>> start
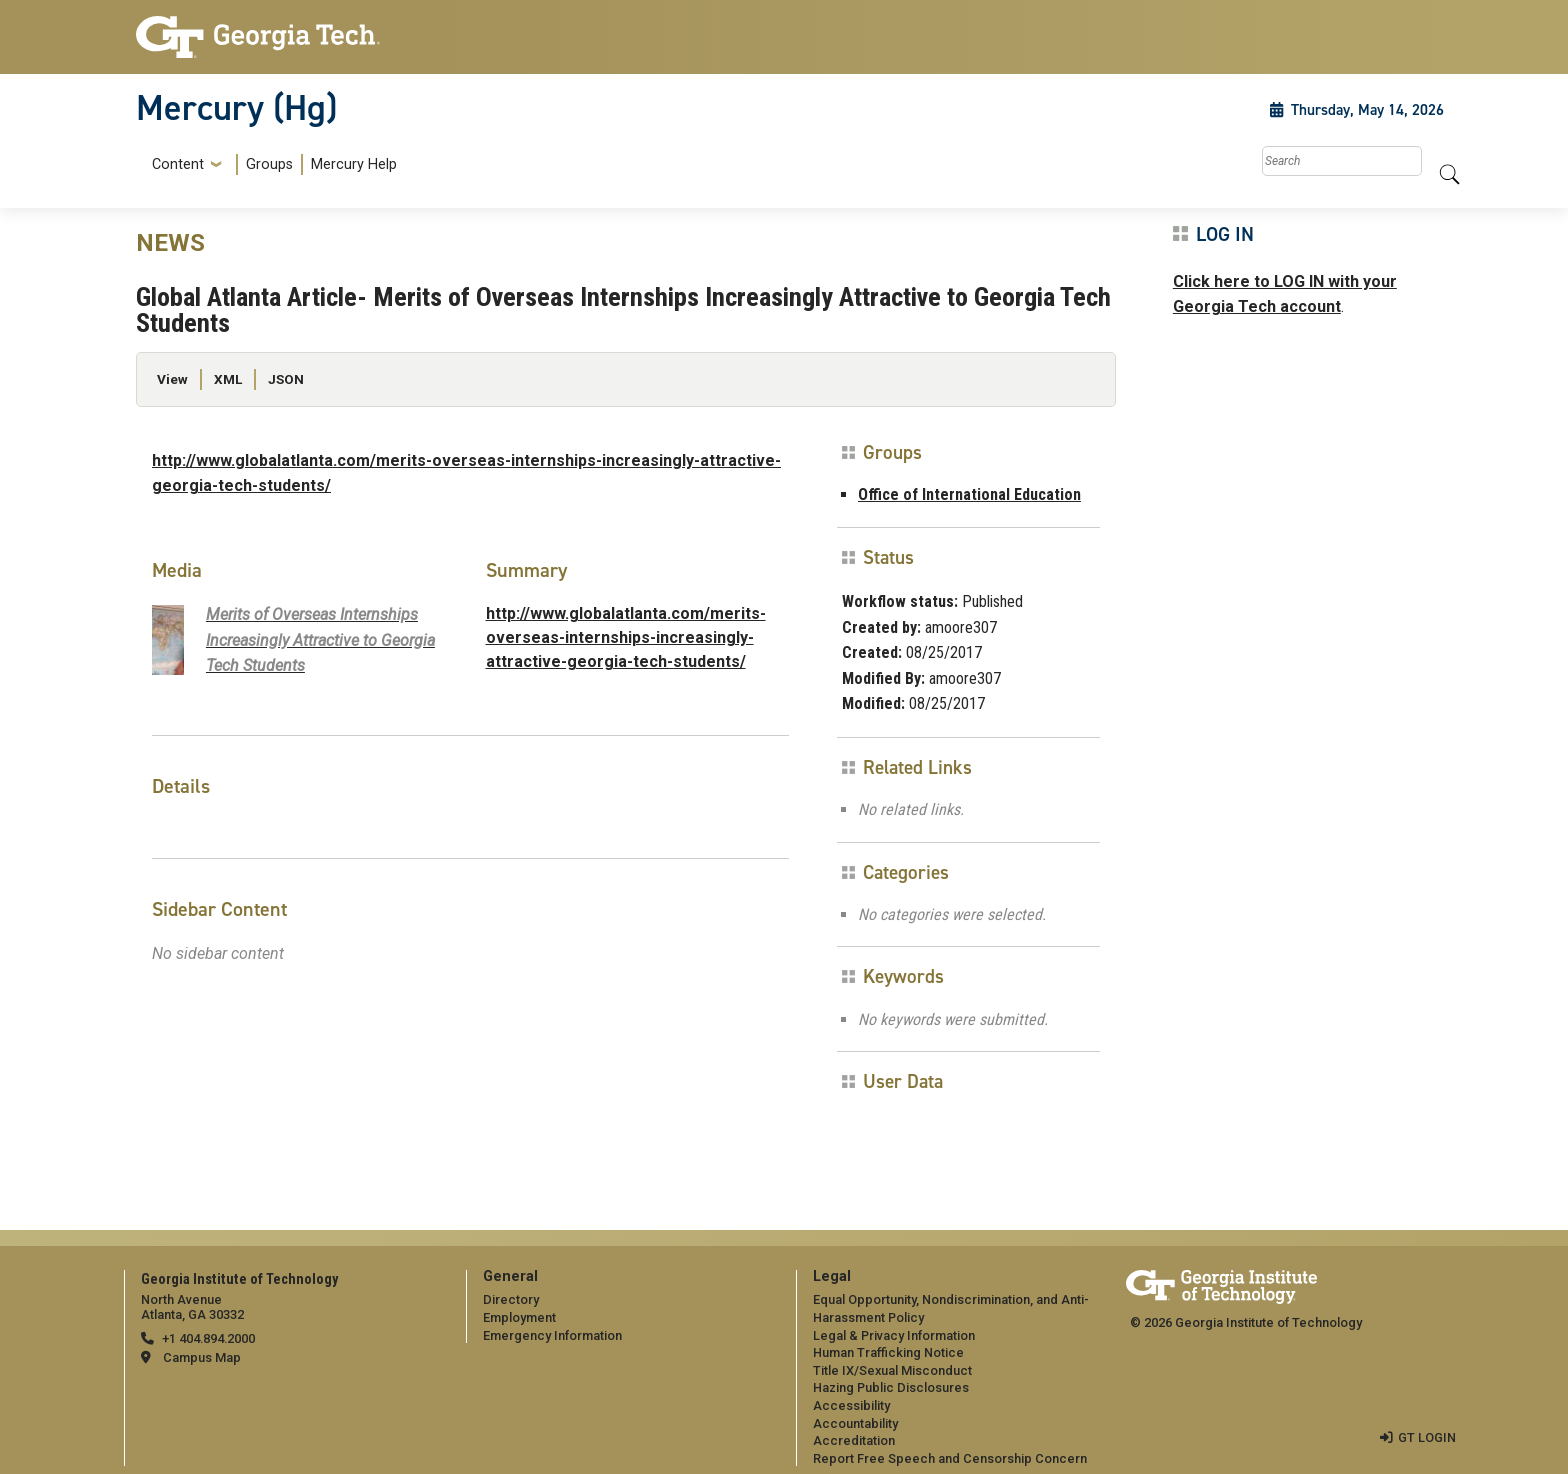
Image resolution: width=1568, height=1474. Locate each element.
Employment (519, 1317)
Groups (269, 164)
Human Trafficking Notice (888, 1352)
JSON (286, 379)
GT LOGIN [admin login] (1427, 1437)
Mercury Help (354, 164)
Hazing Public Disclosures (891, 1387)
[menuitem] (270, 164)
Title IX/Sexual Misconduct (892, 1370)
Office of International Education (969, 494)
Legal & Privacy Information (894, 1335)
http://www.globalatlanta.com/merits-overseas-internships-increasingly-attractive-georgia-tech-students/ (626, 637)
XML (228, 379)
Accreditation (854, 1440)
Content (178, 165)
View (172, 379)
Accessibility (851, 1405)
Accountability (855, 1423)
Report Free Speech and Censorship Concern (950, 1458)
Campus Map (202, 1357)
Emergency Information (552, 1335)
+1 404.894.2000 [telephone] (208, 1338)
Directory (511, 1299)
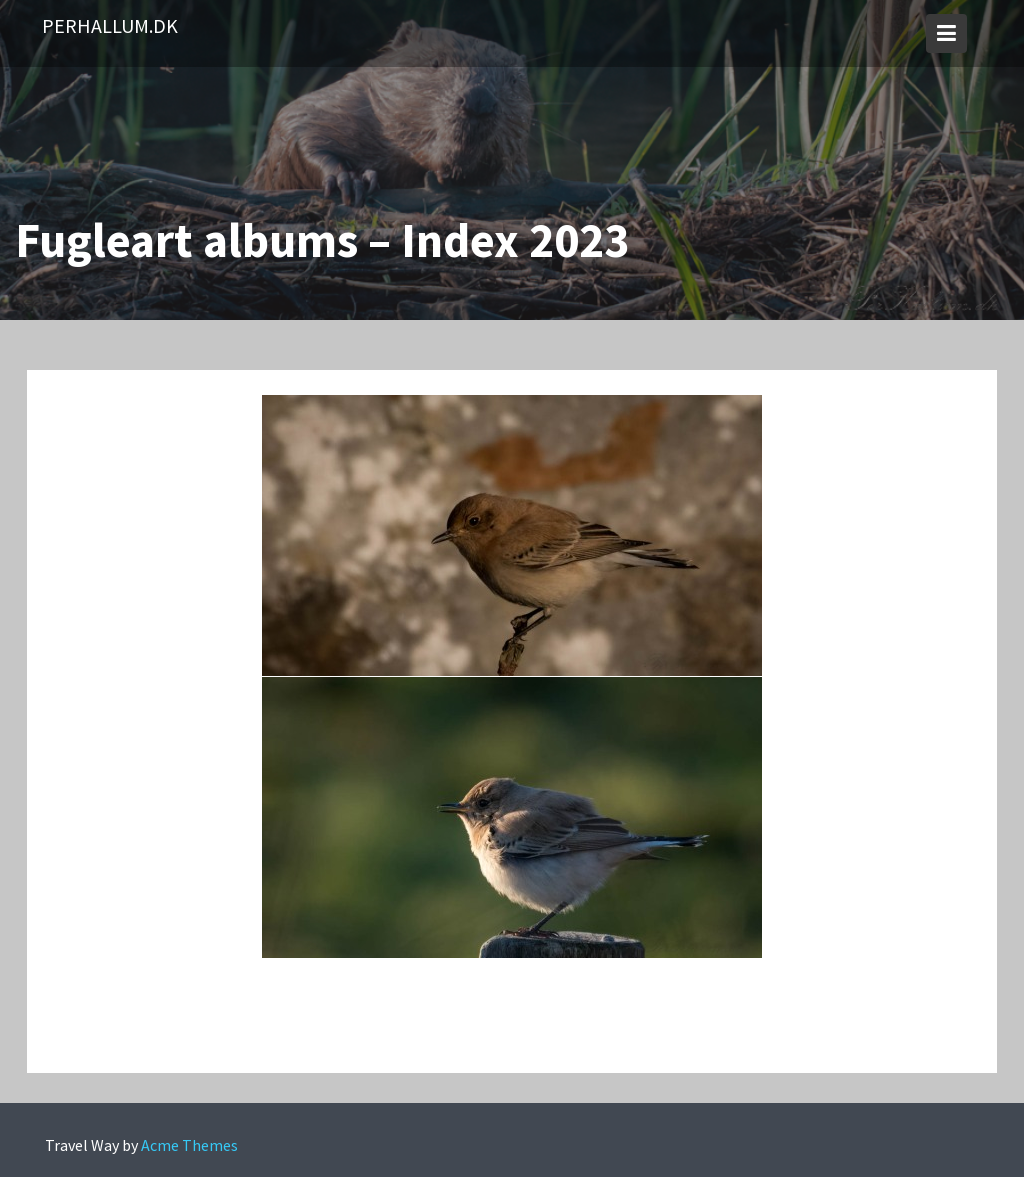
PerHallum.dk (110, 25)
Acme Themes (189, 1145)
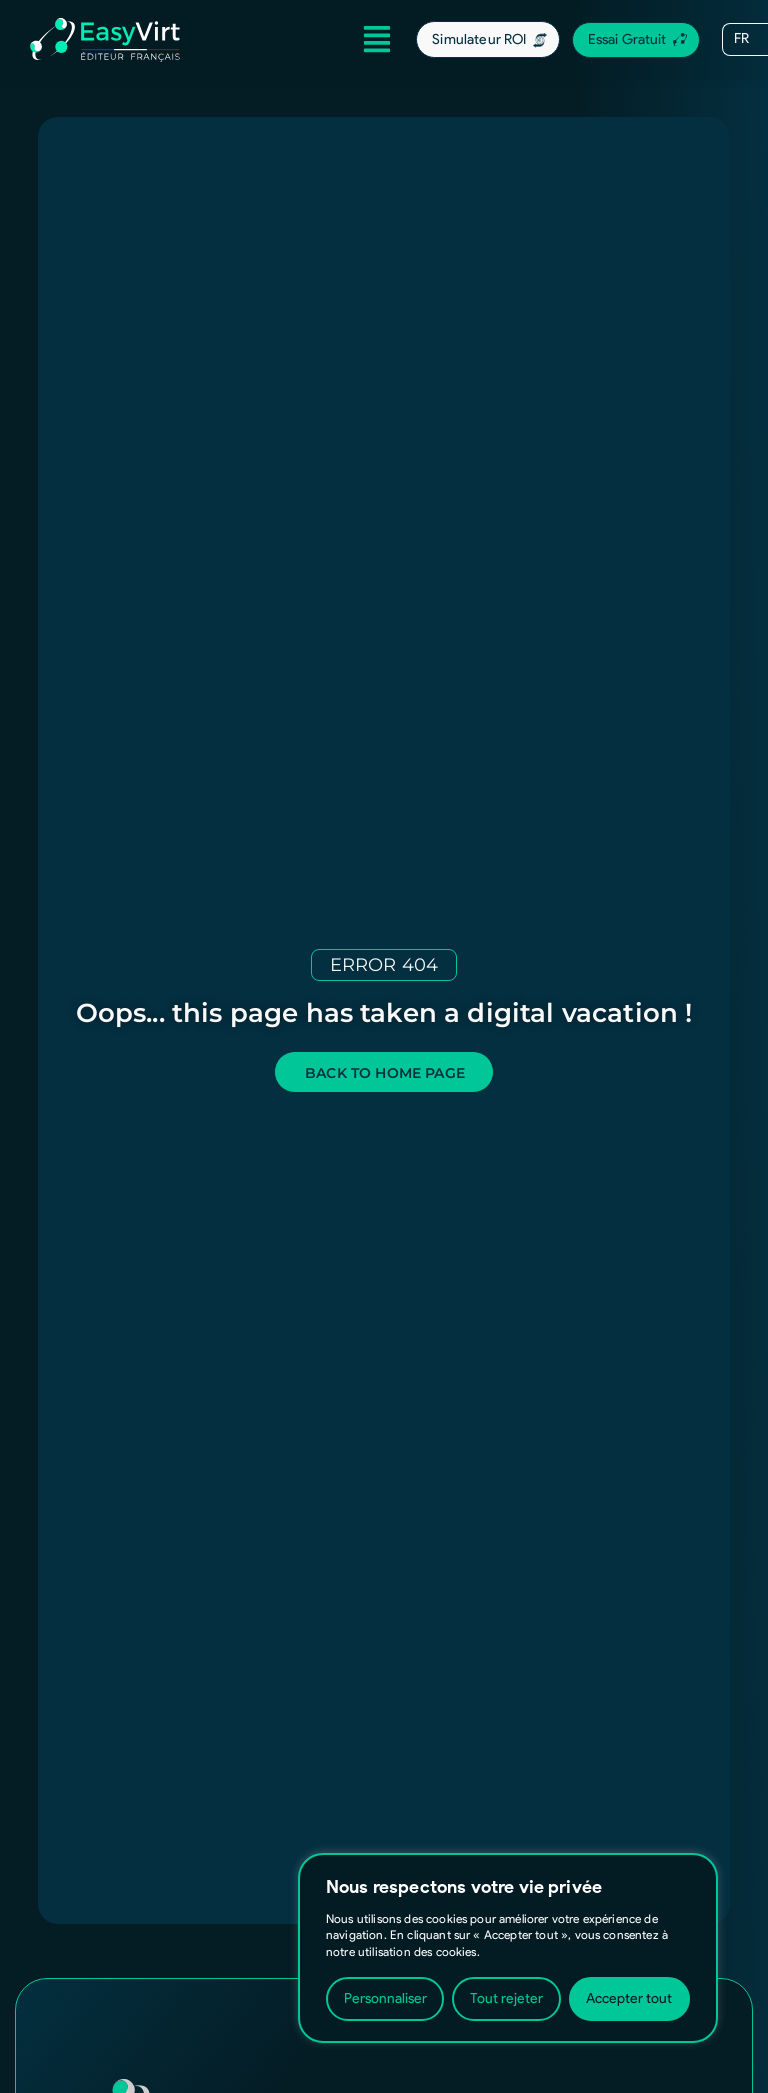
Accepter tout (629, 1998)
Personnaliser (385, 1998)
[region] (508, 1948)
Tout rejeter (506, 1998)
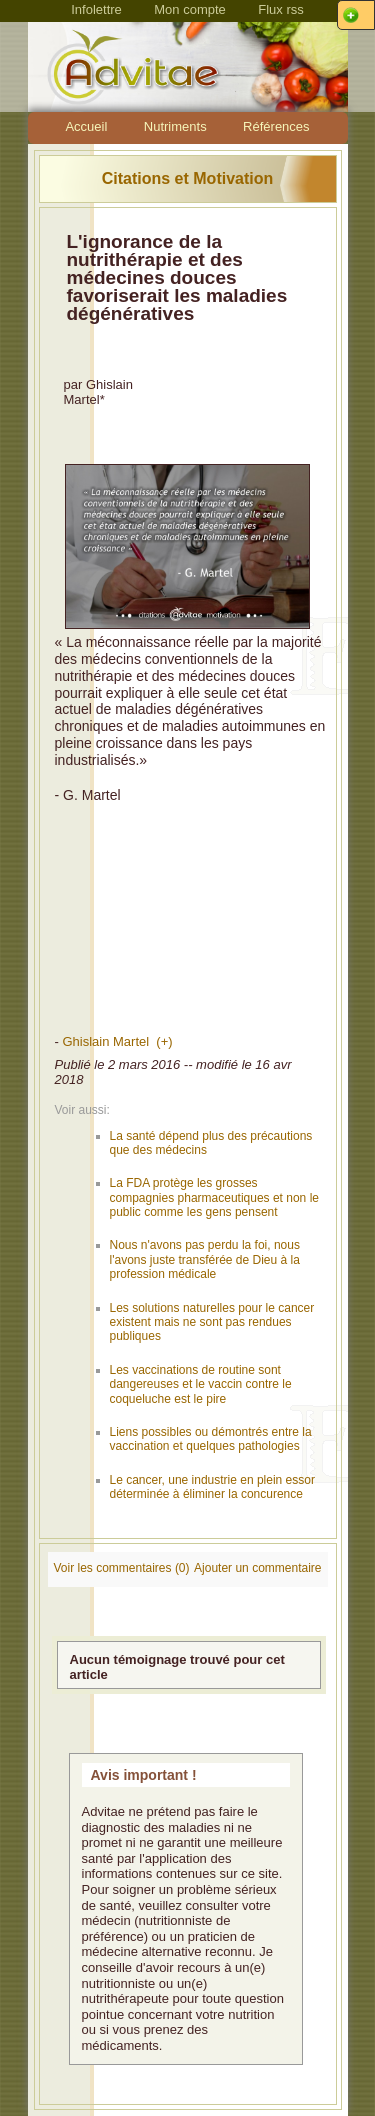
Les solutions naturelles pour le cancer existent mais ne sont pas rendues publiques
>> end
== What you have to do ==
Rewrite the rows above as a JSON list of strings, one string for each line, with blank lines and the pictures left out.

== Output for this task ==
[
  "Image resolution: width=1568, height=1474. Locate each element.",
  "Employment (519, 1317)",
  "Groups (269, 164)",
  "Human Trafficking Notice (888, 1352)",
  "JSON (286, 379)",
  "GT LOGIN [admin login] (1427, 1437)",
  "Mercury Help (354, 164)",
  "Hazing Public Disclosures (891, 1387)",
  "[menuitem] (270, 164)",
  "Title IX/Sexual Misconduct (892, 1370)",
  "Office of International Education (969, 494)",
  "Legal & Privacy Information (894, 1335)",
  "http://www.globalatlanta.com/merits-overseas-internships-increasingly-attractive-georgia-tech-students/ (626, 637)",
  "XML (228, 379)",
  "Accreditation (854, 1440)",
  "Content (178, 165)",
  "View (172, 379)",
  "Accessibility (851, 1405)",
  "Accountability (855, 1423)",
  "Report Free Speech and Censorship Concern (950, 1458)",
  "Campus Map (202, 1357)",
  "Emergency Information (552, 1335)",
  "+1 404.894.2000 [telephone] (208, 1338)",
  "Directory (511, 1299)",
  "PerHallum.dk (110, 25)",
  "Acme Themes (189, 1145)",
  "Accepter tout (629, 1998)",
  "Personnaliser (385, 1998)",
  "[region] (508, 1948)",
  "Tout rejeter (506, 1998)",
  "Les solutions naturelles pour le cancer existent mais ne sont pas rendues publiques"
]